*Task prompt:* Please copy each line in the records below that contains the string "menu".

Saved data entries
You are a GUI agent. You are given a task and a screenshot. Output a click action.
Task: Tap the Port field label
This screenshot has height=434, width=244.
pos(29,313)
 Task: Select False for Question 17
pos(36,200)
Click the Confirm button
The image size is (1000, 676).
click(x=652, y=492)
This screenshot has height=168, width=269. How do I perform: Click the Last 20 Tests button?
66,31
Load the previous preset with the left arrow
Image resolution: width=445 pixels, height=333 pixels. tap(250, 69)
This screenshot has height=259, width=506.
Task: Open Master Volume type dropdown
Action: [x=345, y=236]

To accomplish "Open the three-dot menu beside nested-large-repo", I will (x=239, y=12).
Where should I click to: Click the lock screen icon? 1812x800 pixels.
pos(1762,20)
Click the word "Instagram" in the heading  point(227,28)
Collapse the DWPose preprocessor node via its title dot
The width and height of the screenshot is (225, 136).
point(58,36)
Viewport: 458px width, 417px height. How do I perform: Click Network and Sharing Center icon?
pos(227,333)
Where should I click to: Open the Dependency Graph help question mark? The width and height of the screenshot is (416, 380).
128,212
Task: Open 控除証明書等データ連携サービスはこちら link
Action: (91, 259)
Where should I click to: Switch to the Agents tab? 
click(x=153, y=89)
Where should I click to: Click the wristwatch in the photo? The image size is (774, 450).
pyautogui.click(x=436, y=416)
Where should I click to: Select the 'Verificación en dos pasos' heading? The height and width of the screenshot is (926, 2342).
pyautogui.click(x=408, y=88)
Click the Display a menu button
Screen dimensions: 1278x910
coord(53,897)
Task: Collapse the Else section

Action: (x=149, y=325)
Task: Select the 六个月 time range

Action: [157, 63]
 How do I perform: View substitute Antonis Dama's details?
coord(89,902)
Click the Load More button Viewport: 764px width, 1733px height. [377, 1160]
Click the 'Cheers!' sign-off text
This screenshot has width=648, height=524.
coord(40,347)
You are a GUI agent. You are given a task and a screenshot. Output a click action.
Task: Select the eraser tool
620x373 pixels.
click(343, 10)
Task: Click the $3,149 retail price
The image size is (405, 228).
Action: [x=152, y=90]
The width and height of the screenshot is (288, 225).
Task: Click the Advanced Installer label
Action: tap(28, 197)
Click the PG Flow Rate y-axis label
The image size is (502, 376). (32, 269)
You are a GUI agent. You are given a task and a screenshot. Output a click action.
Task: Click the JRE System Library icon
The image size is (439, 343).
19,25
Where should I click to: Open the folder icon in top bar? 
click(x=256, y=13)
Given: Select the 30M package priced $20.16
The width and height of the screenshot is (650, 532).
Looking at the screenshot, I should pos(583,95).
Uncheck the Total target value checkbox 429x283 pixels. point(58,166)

*Answer box:*
To accomplish "Open the three-dot menu beside nested-large-repo", I will (x=239, y=12).
Click the Display a menu button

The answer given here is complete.